** Try it **
The records are to be restated in their entirety, word for word.

Collected data entries
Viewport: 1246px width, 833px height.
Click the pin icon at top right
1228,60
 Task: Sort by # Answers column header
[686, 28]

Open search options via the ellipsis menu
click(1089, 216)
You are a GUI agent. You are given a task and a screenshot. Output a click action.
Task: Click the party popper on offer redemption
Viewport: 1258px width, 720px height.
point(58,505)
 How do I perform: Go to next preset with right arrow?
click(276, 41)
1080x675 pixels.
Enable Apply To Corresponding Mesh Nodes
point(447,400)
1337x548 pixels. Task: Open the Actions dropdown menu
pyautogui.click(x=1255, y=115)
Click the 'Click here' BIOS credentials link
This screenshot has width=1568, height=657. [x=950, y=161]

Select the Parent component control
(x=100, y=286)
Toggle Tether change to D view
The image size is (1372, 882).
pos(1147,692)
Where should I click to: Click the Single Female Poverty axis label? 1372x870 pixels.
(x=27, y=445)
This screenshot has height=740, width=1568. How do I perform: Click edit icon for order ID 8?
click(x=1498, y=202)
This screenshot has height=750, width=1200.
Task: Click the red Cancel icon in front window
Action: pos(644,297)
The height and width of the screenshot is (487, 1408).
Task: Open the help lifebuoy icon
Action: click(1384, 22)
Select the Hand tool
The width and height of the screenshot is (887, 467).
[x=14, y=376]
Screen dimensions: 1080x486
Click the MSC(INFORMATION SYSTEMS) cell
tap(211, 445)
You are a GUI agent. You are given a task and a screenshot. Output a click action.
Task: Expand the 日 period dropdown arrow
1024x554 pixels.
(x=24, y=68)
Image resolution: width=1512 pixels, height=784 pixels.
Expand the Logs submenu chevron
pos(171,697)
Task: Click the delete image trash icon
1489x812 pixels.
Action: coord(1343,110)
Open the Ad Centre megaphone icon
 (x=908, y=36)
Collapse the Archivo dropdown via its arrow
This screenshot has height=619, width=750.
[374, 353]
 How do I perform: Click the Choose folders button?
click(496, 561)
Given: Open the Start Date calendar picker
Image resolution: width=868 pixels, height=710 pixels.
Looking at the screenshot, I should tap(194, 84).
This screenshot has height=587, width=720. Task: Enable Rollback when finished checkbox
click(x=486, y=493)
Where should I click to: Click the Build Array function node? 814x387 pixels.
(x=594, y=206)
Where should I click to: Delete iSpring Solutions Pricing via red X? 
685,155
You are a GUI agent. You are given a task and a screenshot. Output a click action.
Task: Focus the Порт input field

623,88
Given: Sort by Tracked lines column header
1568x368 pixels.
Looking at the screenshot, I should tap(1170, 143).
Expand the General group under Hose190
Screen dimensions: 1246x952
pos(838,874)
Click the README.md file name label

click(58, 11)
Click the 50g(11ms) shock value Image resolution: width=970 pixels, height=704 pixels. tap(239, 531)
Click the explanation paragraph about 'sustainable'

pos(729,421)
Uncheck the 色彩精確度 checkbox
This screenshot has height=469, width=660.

** Solution **
Viewport: 1246px width, 833px height.
Click the pin icon at top right
1228,60
 Task: Sort by # Answers column header
[686, 28]

Open search options via the ellipsis menu
click(1089, 216)
You are a GUI agent. You are given a task and a screenshot. Output a click action.
Task: Click the party popper on offer redemption
Viewport: 1258px width, 720px height.
point(58,505)
 How do I perform: Go to next preset with right arrow?
click(276, 41)
1080x675 pixels.
Enable Apply To Corresponding Mesh Nodes
point(447,400)
1337x548 pixels. Task: Open the Actions dropdown menu
pyautogui.click(x=1255, y=115)
Click the 'Click here' BIOS credentials link
This screenshot has width=1568, height=657. [x=950, y=161]

Select the Parent component control
(x=100, y=286)
Toggle Tether change to D view
The image size is (1372, 882).
pos(1147,692)
Where should I click to: Click the Single Female Poverty axis label? 1372x870 pixels.
(x=27, y=445)
This screenshot has height=740, width=1568. How do I perform: Click edit icon for order ID 8?
click(x=1498, y=202)
This screenshot has height=750, width=1200.
Task: Click the red Cancel icon in front window
Action: pos(644,297)
The height and width of the screenshot is (487, 1408).
Task: Open the help lifebuoy icon
Action: click(1384, 22)
Select the Hand tool
The width and height of the screenshot is (887, 467).
[x=14, y=376]
Screen dimensions: 1080x486
Click the MSC(INFORMATION SYSTEMS) cell
tap(211, 445)
You are a GUI agent. You are given a task and a screenshot. Output a click action.
Task: Expand the 日 period dropdown arrow
1024x554 pixels.
(x=24, y=68)
Image resolution: width=1512 pixels, height=784 pixels.
Expand the Logs submenu chevron
pos(171,697)
Task: Click the delete image trash icon
1489x812 pixels.
Action: coord(1343,110)
Open the Ad Centre megaphone icon
 (x=908, y=36)
Collapse the Archivo dropdown via its arrow
This screenshot has height=619, width=750.
[374, 353]
 How do I perform: Click the Choose folders button?
click(496, 561)
Given: Open the Start Date calendar picker
Image resolution: width=868 pixels, height=710 pixels.
Looking at the screenshot, I should tap(194, 84).
This screenshot has height=587, width=720. Task: Enable Rollback when finished checkbox
click(x=486, y=493)
Where should I click to: Click the Build Array function node? 814x387 pixels.
(x=594, y=206)
Where should I click to: Delete iSpring Solutions Pricing via red X? 
685,155
You are a GUI agent. You are given a task and a screenshot. Output a click action.
Task: Focus the Порт input field

623,88
Given: Sort by Tracked lines column header
1568x368 pixels.
Looking at the screenshot, I should tap(1170, 143).
Expand the General group under Hose190
Screen dimensions: 1246x952
pos(838,874)
Click the README.md file name label

click(58, 11)
Click the 50g(11ms) shock value Image resolution: width=970 pixels, height=704 pixels. tap(239, 531)
Click the explanation paragraph about 'sustainable'

pos(729,421)
Uncheck the 色彩精確度 checkbox
This screenshot has height=469, width=660.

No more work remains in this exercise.